**Your goal**
Render the data as a JSON list of strings, one per line and skipping blank lines, starting at the line that contains "The image size is (772, 453)." and ending at the last line of the data.

**Records provided**

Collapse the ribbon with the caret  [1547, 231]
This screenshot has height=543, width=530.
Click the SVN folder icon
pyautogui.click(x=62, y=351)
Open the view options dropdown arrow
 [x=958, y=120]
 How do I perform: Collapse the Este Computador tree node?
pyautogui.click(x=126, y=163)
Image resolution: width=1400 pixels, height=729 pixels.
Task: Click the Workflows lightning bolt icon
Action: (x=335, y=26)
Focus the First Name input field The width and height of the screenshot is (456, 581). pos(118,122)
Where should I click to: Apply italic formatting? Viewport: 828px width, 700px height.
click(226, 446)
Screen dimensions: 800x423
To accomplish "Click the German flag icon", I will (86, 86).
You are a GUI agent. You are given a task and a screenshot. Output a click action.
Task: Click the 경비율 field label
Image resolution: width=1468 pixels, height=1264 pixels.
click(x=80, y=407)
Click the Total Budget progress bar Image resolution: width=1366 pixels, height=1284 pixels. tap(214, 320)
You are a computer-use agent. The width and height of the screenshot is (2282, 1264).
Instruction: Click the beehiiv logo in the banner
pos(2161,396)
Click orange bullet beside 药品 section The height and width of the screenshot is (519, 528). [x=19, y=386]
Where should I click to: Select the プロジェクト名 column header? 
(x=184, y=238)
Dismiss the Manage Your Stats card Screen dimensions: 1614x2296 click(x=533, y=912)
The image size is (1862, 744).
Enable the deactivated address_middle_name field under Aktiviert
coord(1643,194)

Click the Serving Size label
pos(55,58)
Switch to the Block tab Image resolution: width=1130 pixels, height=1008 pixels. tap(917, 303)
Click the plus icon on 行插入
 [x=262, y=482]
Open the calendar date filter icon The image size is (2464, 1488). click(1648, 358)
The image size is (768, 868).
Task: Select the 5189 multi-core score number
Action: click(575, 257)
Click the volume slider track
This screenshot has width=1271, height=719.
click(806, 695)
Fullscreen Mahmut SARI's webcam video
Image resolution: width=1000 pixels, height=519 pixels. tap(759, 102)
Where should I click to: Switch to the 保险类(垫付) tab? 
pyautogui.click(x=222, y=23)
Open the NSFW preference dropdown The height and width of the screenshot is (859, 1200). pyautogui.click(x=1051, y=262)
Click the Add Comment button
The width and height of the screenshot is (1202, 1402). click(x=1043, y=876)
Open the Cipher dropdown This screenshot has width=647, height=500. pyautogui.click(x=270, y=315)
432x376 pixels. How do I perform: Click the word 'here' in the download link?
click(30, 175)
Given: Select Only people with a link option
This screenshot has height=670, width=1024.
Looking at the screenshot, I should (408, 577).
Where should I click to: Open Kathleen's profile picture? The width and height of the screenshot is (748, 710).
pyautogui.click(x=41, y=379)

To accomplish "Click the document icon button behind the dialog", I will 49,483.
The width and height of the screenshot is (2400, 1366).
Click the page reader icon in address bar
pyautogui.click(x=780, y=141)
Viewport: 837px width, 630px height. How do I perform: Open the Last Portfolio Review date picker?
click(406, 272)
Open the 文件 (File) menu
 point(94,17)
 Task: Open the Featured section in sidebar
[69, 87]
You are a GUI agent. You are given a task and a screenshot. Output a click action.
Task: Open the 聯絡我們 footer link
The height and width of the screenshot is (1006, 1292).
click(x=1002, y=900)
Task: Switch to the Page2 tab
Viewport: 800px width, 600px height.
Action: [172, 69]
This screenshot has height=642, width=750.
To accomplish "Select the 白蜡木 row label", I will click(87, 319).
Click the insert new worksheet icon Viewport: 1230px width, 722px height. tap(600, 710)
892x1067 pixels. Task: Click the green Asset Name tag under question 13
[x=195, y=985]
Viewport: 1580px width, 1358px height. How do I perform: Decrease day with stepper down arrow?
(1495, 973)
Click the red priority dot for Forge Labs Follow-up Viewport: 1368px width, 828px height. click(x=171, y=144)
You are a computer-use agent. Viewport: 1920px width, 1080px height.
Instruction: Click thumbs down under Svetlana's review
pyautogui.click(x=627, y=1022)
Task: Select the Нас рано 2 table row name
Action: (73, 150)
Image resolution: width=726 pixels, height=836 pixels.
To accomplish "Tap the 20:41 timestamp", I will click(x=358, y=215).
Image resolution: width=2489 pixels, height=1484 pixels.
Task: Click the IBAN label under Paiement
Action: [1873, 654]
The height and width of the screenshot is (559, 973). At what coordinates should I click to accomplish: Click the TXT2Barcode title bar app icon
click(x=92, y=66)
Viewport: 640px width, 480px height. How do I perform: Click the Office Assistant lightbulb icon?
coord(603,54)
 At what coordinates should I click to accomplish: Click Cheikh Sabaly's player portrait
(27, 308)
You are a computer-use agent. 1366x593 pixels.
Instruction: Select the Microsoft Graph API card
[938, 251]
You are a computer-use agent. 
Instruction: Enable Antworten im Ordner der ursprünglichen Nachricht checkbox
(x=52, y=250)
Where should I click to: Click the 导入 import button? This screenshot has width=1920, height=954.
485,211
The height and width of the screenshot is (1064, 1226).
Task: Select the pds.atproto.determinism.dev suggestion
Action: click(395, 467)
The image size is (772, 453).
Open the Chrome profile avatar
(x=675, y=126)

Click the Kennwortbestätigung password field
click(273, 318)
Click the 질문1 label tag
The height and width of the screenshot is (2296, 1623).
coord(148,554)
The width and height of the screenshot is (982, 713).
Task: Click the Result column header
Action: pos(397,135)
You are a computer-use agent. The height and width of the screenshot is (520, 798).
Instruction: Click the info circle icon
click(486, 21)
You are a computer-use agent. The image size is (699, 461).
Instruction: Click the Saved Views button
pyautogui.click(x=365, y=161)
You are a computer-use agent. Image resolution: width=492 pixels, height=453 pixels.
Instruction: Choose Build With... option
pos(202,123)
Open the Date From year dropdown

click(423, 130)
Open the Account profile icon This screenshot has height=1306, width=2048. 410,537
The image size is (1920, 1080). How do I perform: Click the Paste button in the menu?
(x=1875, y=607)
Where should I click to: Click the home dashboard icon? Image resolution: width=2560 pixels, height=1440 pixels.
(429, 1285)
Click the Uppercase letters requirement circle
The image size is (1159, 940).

**Solved problem**
[
  "The image size is (772, 453).",
  "Open the Chrome profile avatar",
  "(x=675, y=126)",
  "Click the Kennwortbestätigung password field",
  "click(273, 318)",
  "Click the 질문1 label tag",
  "The height and width of the screenshot is (2296, 1623).",
  "coord(148,554)",
  "The width and height of the screenshot is (982, 713).",
  "Task: Click the Result column header",
  "Action: pos(397,135)",
  "You are a computer-use agent. The height and width of the screenshot is (520, 798).",
  "Instruction: Click the info circle icon",
  "click(486, 21)",
  "You are a computer-use agent. The image size is (699, 461).",
  "Instruction: Click the Saved Views button",
  "pyautogui.click(x=365, y=161)",
  "You are a computer-use agent. Image resolution: width=492 pixels, height=453 pixels.",
  "Instruction: Choose Build With... option",
  "pos(202,123)",
  "Open the Date From year dropdown",
  "click(423, 130)",
  "Open the Account profile icon This screenshot has height=1306, width=2048. 410,537",
  "The image size is (1920, 1080). How do I perform: Click the Paste button in the menu?",
  "(x=1875, y=607)",
  "Where should I click to: Click the home dashboard icon? Image resolution: width=2560 pixels, height=1440 pixels.",
  "(429, 1285)",
  "Click the Uppercase letters requirement circle",
  "The image size is (1159, 940)."
]